When MODAL_LLM_REQUIRE_AUTH is set, every endpoint mounts the llm-api-key secret as the VLLM_API_KEY env var and vLLM enforces Authorization: Bearer <token> (401 otherwise). Clients pass the same token (the bundled client.py reads it from LLM_API_KEY). Alternatively front endpoints with Modal Proxy Auth Tokens (see docs/modal-llms.txt → Proxy Auth Tokens).

See openapi.md for the full API reference and the checked-in OpenAPI spec (../openapi.yaml).

Observability & logging

Every container's stdout/stderr is captured by Modal — watch it live with modal app logs <app-name> or in the dashboard.
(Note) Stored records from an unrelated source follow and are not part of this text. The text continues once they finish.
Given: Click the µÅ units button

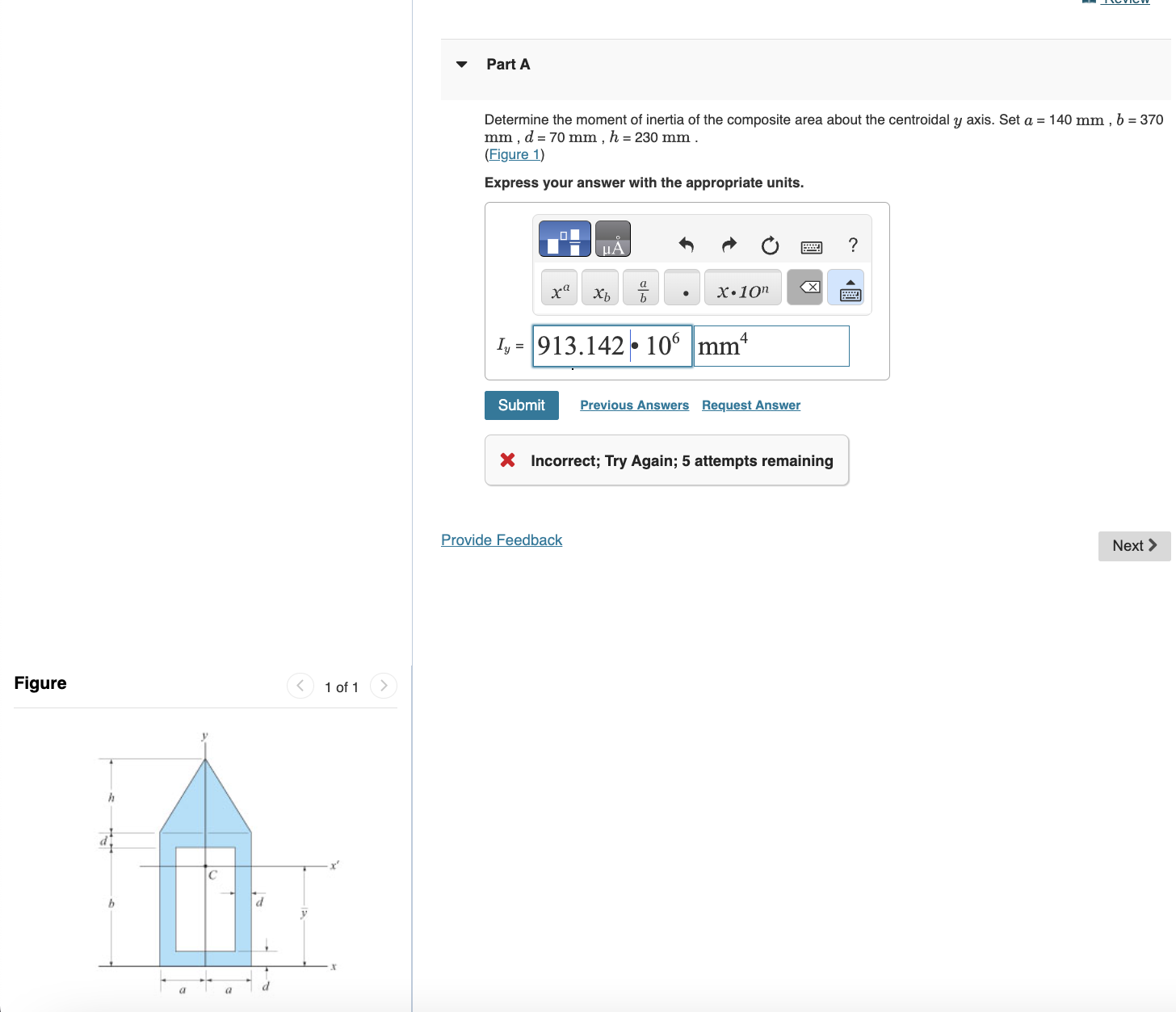Looking at the screenshot, I should coord(612,239).
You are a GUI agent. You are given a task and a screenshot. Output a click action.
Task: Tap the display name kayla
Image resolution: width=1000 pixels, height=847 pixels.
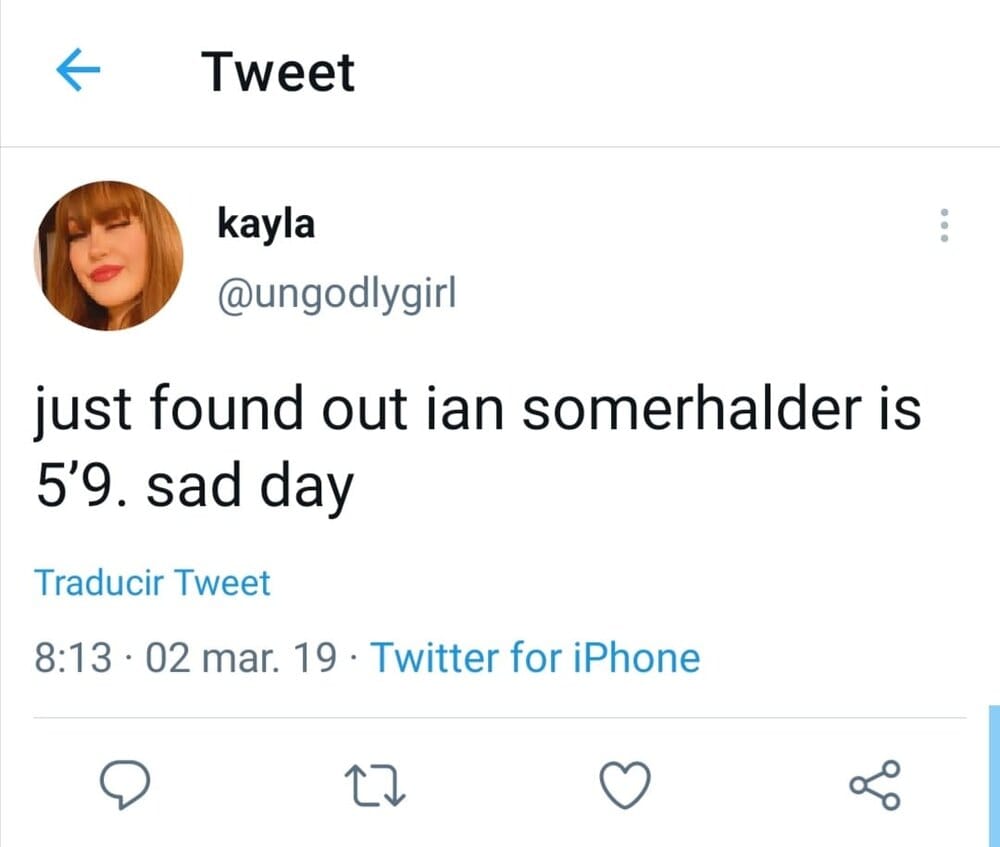point(265,223)
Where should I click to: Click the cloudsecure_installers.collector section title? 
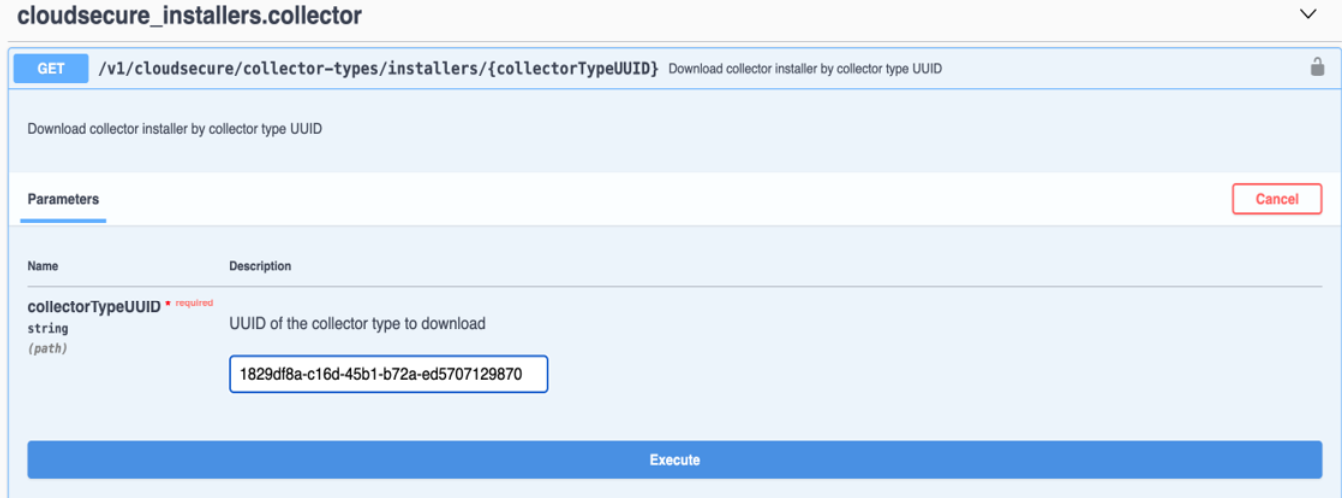pos(189,16)
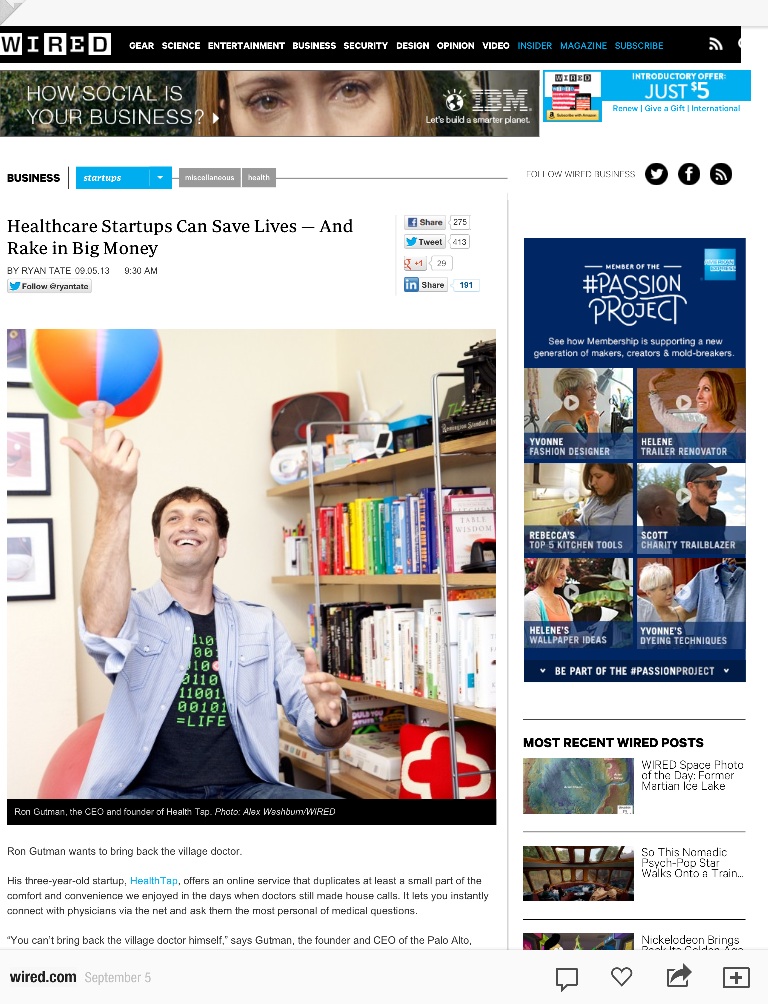Tap the share arrow icon in bottom bar
Screen dimensions: 768x1004
[x=678, y=976]
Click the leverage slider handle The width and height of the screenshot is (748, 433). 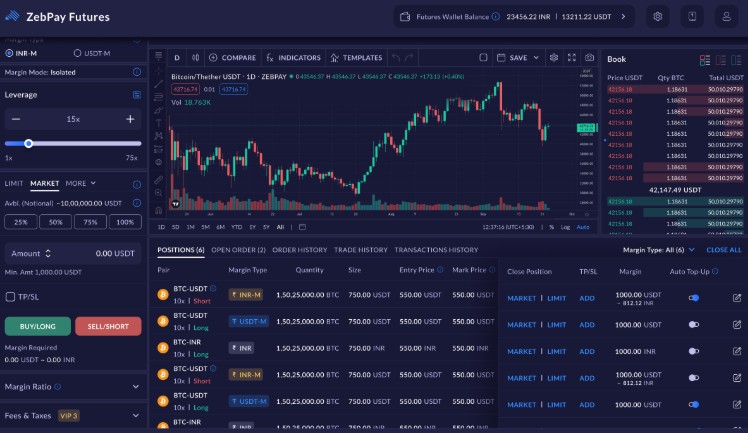[28, 144]
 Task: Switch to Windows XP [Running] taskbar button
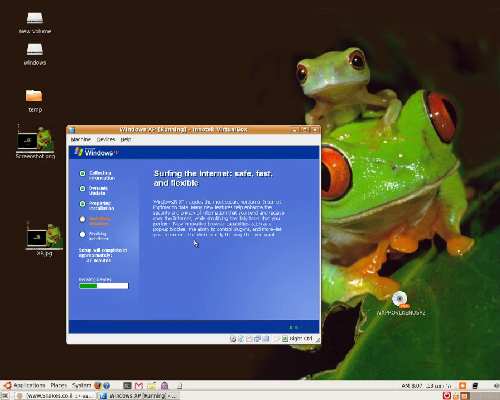pyautogui.click(x=139, y=396)
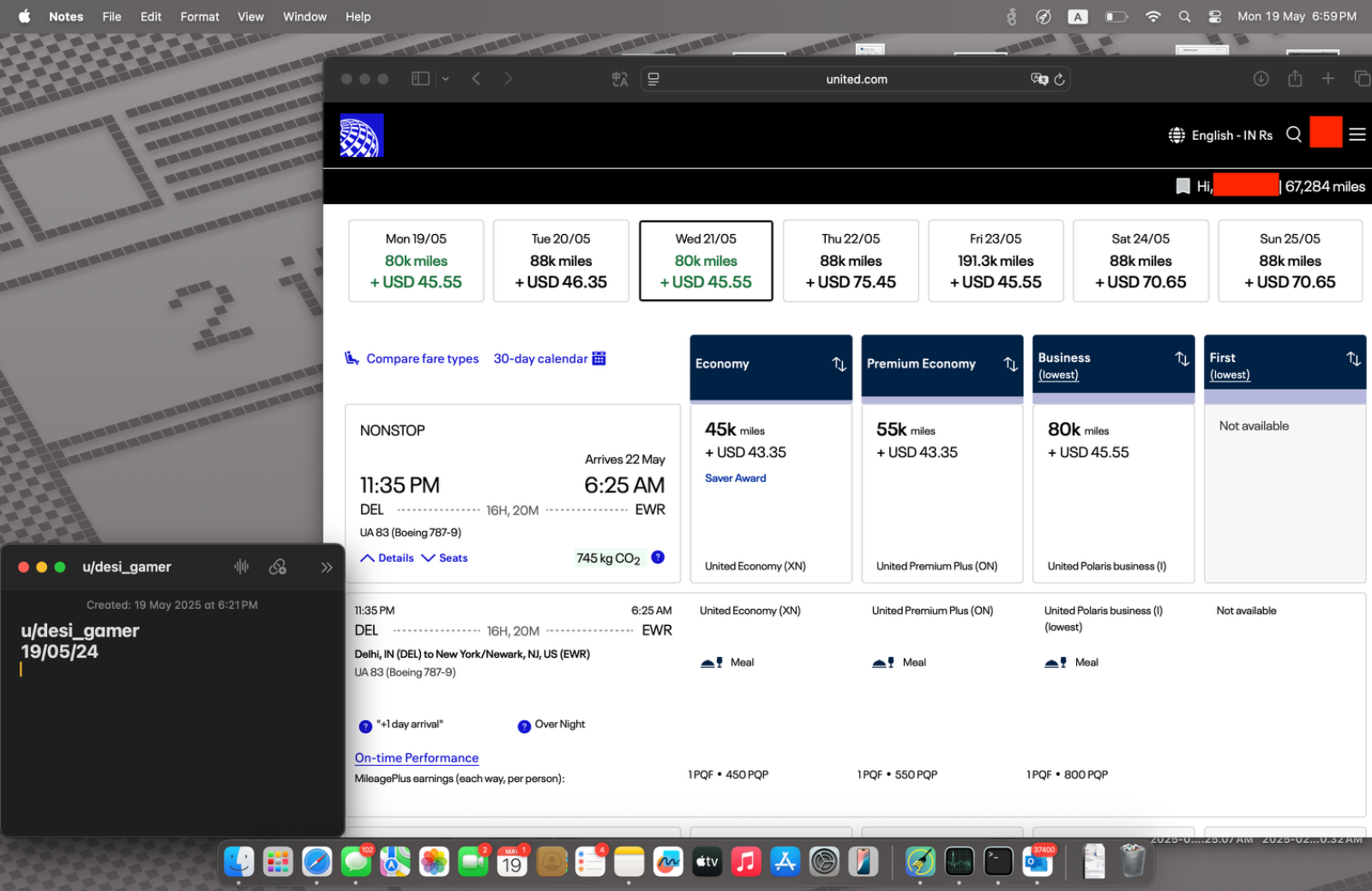Click the Safari share icon
Screen dimensions: 1372x891
click(x=1295, y=78)
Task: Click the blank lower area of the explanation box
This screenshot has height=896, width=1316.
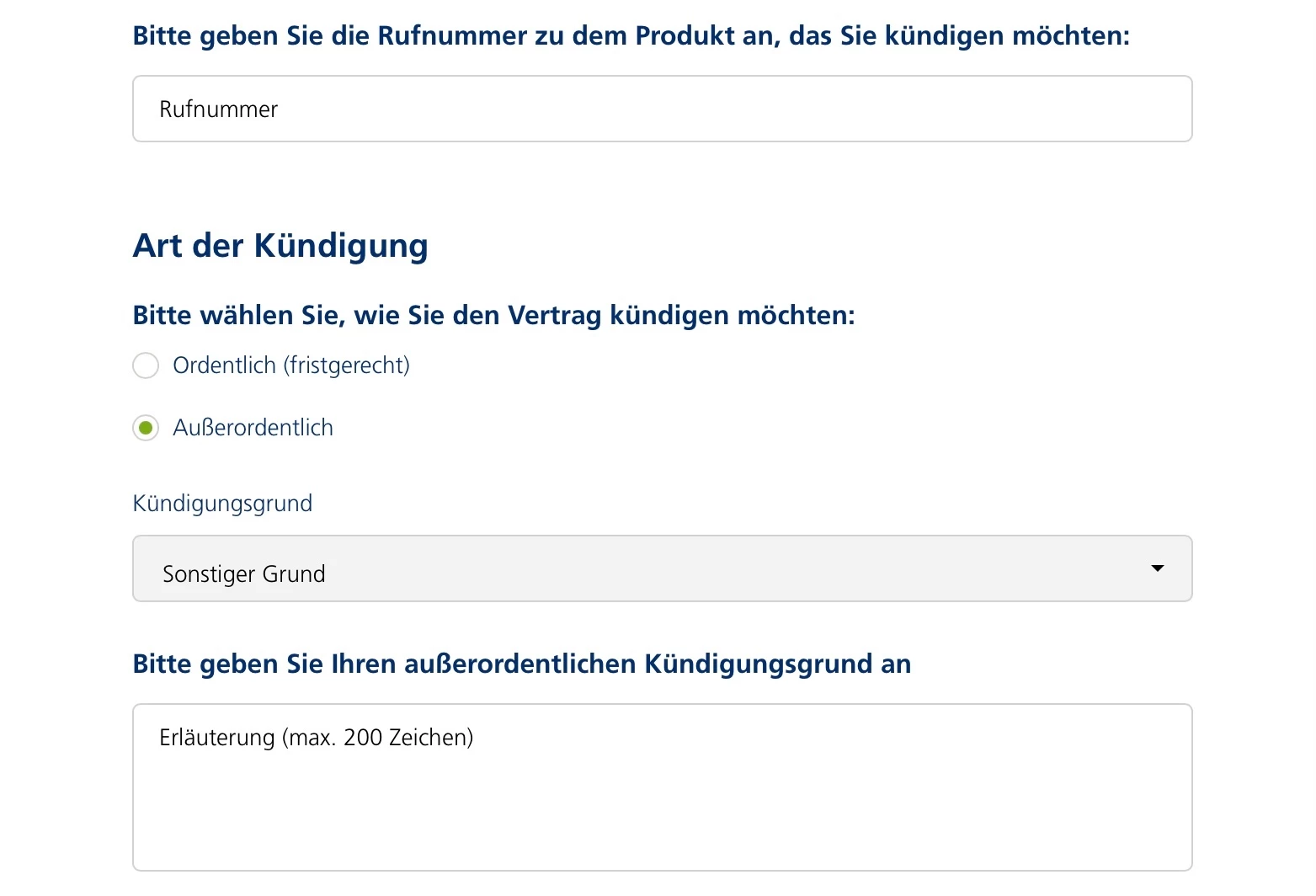Action: click(662, 829)
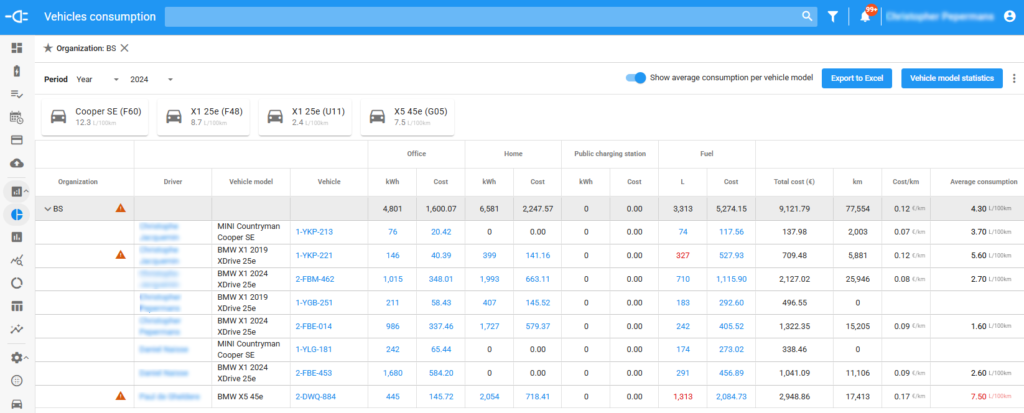
Task: Click into the top search field
Action: [480, 17]
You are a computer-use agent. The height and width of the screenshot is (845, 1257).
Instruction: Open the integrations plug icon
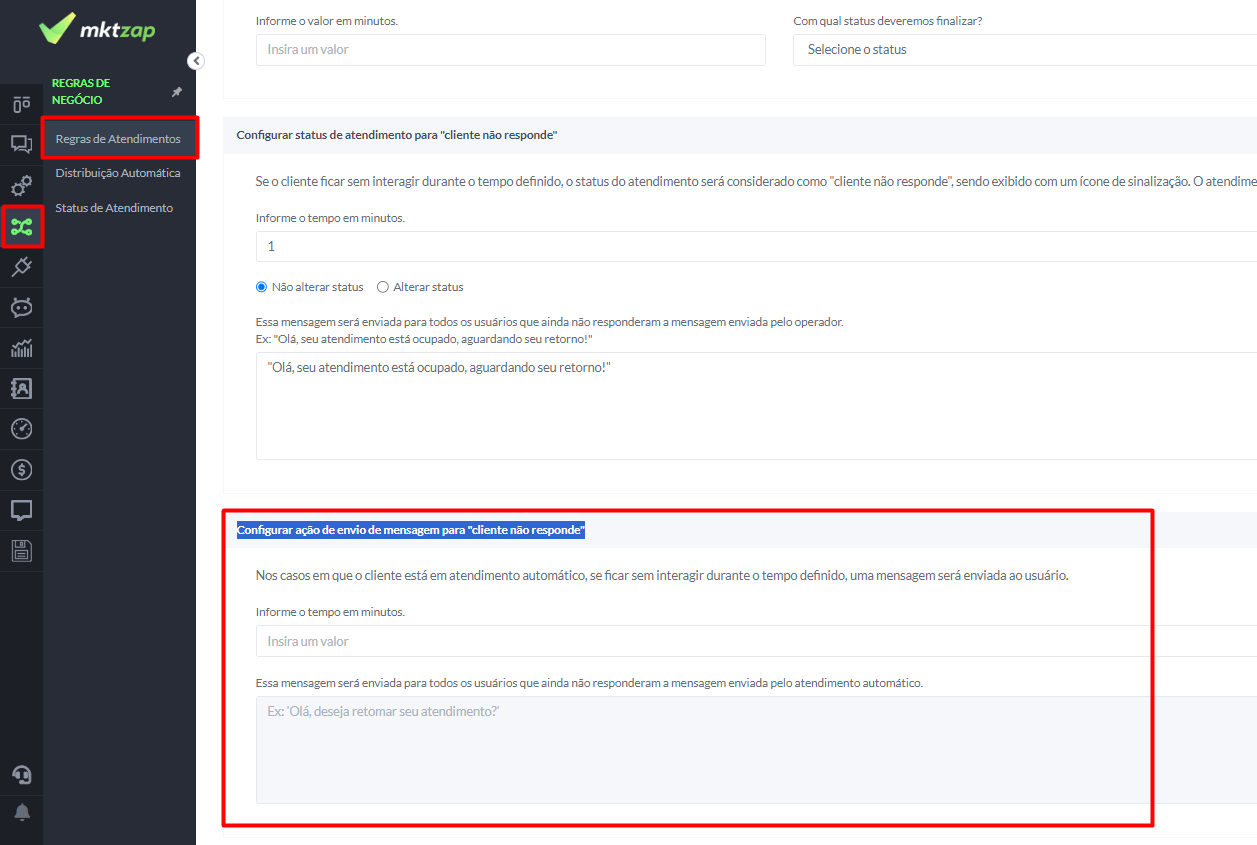pos(21,267)
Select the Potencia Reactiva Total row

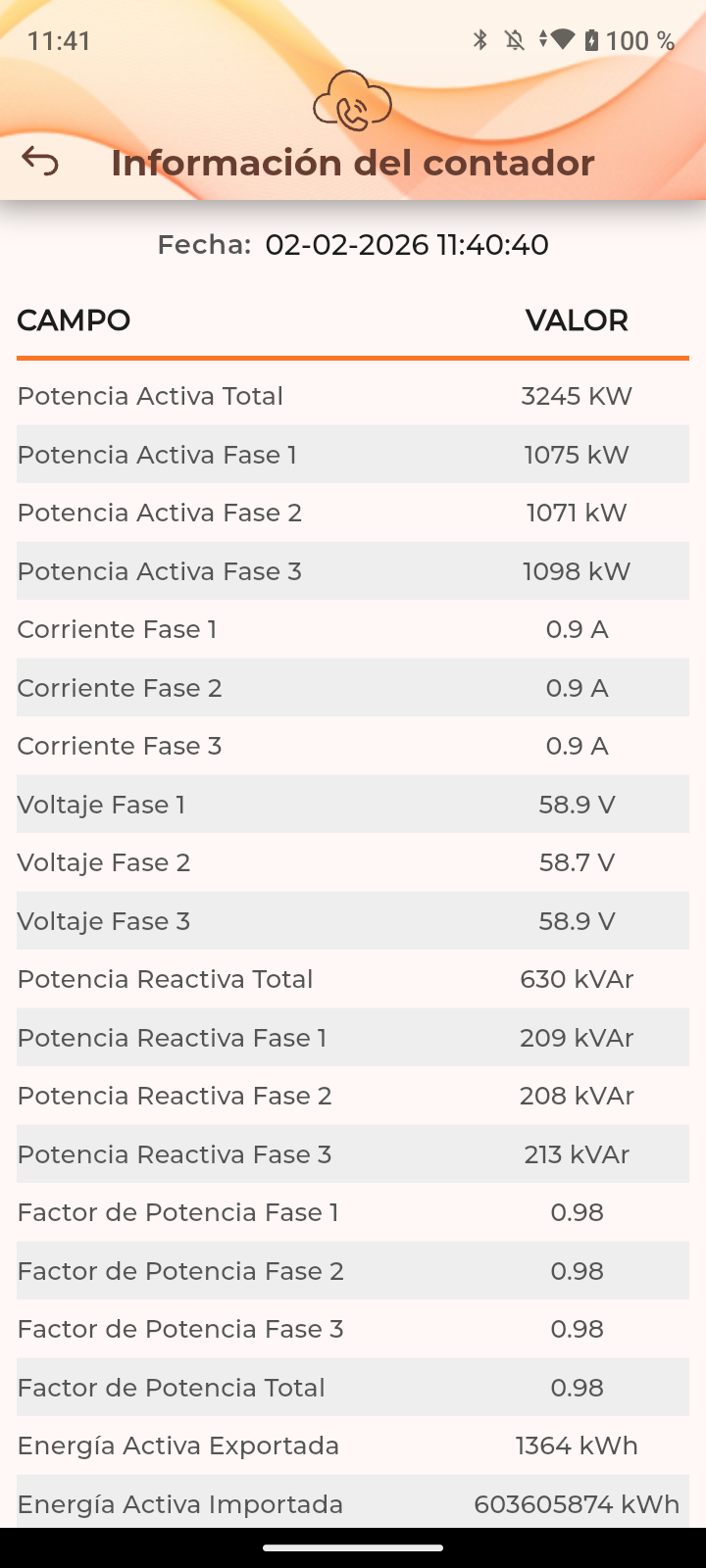pos(352,979)
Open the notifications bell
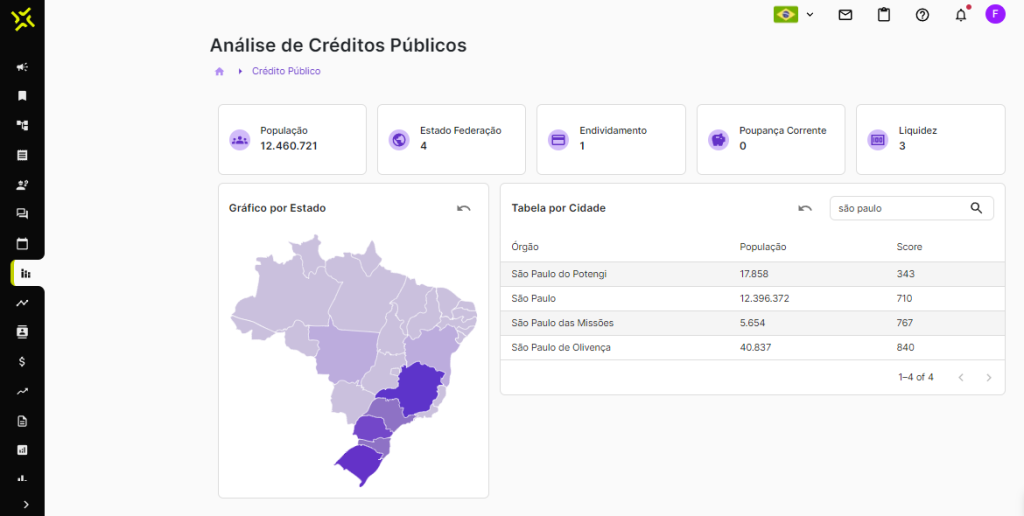The width and height of the screenshot is (1024, 516). click(x=961, y=15)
Each endpoint runs vLLM with --enable-log-requests (toggle via log_requests), so every call logs its request id, sampling params, and (on completion) prompt/generation token counts and finish reason. Clients can pass an X-Request-Id header and it shows up in the request logs — handy for correlating an engine call with its server-side line.

Throughput, KV-cache usage, and prefix-cache hit rate are logged every second (VLLM_LOG_STATS_INTERVAL) and also exposed as Prometheus metrics at /metrics.

GPU sizing cheatsheet

BF16 weights ≈ 2 bytes/param; leave headroom for the KV cache. MoE models load all expert weights even though only a slice activates per token, so size to the total parameter count.

Model	Params (total / active)	Starting GPU
Nemotron-Cascade-14B-Thinking	~14B (dense, Qwen3)	`L40S:1`
Nemotron-3-Nano-4B	~4B (Tiny Titan)	`L4:1`
MiniCPM-o-4_5 (omni)	~9B + media encoders	`L40S:1`
MiniCPM4.1-8B	8B	`L40S:1`
Gemma-4-26B-A4B-it	~25B / ~4B (MoE)	`A100:1`
Gemma-4-12B-it	~12B (dense)	`L40S:1`

These are starting points. If a container OOMs, lower max_model_len, raise the GPU tier, or bump tensor_parallel_size (and the GPU count) for sharding.

Engine integration

The engine reads this same catalogue.py (by path, via src/models/modal_catalogue.py) and routes every profile through the LiteLLM gateway (ADR-0015 / ADR-0019). You don't wire endpoints by hand — set the workspace and the four tiers bind automatically from config/models.yaml:

export MODAL_WORKSPACE="<your-workspace>"   # activates the live path
export MODAL_LLM_KEY="EMPTY"                # or the configured VLLM_API_KEY

Each profile's endpoint URL is derived as https://${MODAL_WORKSPACE}--<app>-<endpoint>.modal.run/v1. To point a profile at a different catalogue model, change its endpoint: in config/models.yaml; to override the model string outright, set MODEL_TINY/FAST/BALANCED/STRONG. For a one-off single endpoint (e.g. a local dev box), set MODAL_LLM_BASE_URL instead of MODAL_WORKSPACE.